■ **DESCRIPTION OF THE TASK**
Pictures must not appear in the copy. Reproduce exactly, and only, the lines from the one with "The height and width of the screenshot is (323, 502)." through the end of the data below.

■ **EXTRACTED MATERIAL**
[Start of section]
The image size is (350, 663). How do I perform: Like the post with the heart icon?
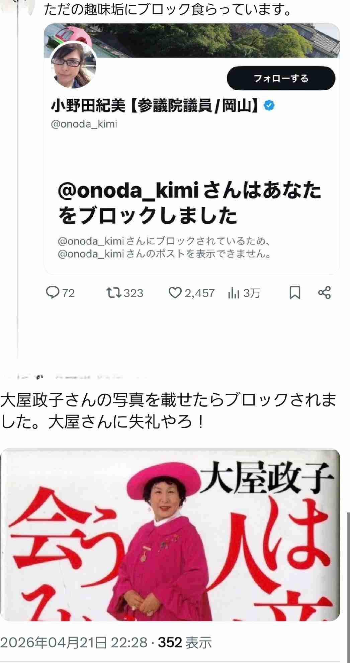[x=175, y=293]
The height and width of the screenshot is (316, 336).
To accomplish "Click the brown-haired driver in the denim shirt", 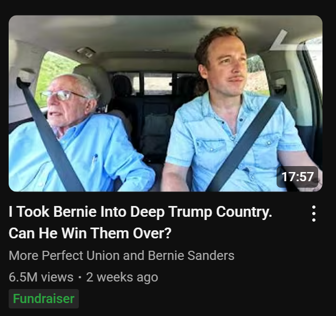I will click(x=236, y=111).
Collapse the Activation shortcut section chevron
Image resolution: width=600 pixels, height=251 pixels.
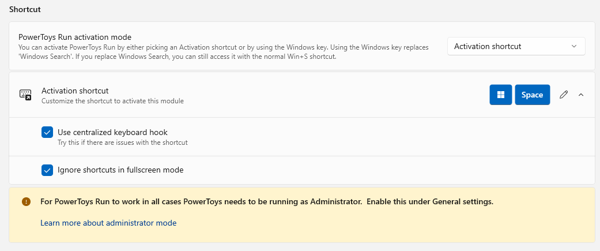(x=580, y=95)
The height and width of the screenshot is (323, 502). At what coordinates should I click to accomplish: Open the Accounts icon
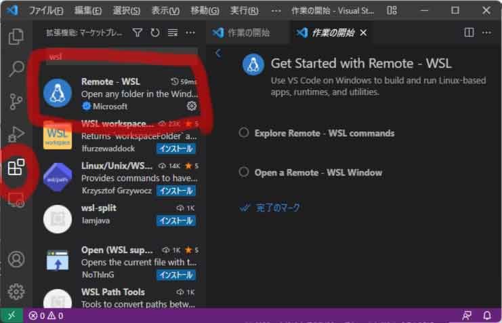(16, 259)
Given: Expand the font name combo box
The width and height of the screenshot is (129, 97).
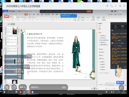Looking at the screenshot, I should click(x=41, y=18).
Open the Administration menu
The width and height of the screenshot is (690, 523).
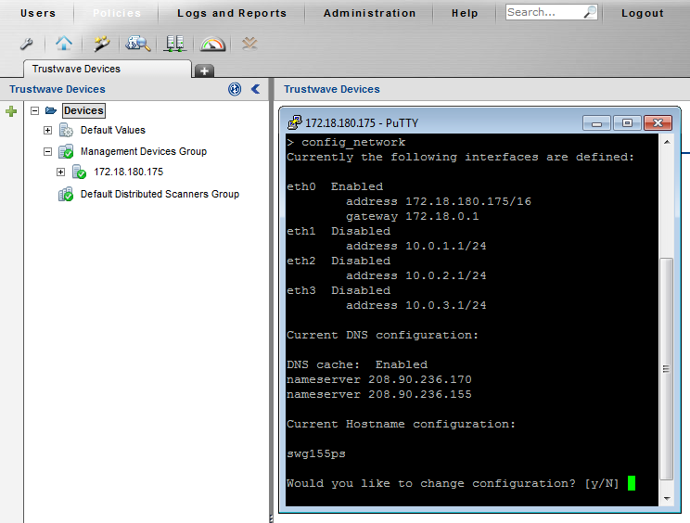click(x=369, y=13)
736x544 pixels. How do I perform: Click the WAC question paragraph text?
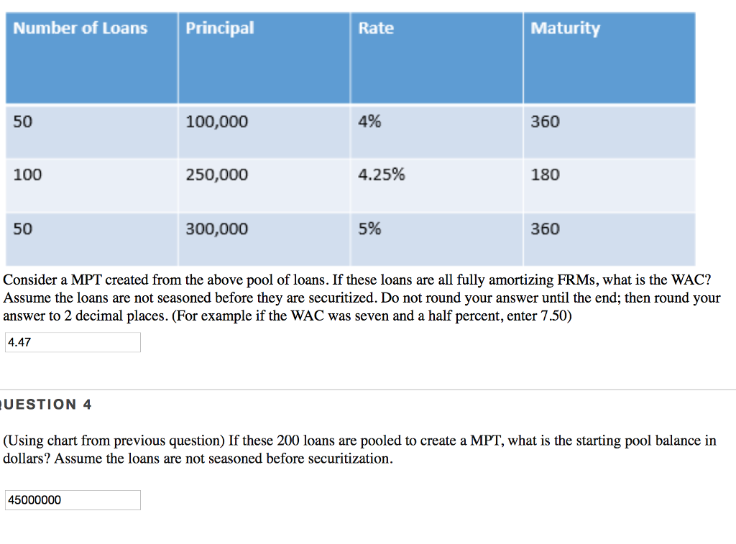[x=359, y=298]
[End of section]
■ **RESPONSE BELOW**
The height and width of the screenshot is (323, 502). At what coordinates should I click to accomplish: Open the Accounts icon
(16, 259)
Given: Expand the font name combo box
The width and height of the screenshot is (129, 97).
Looking at the screenshot, I should click(x=41, y=18).
Open the Administration menu
The width and height of the screenshot is (690, 523).
click(x=369, y=13)
736x544 pixels. How do I perform: Click the WAC question paragraph text?
[x=359, y=298]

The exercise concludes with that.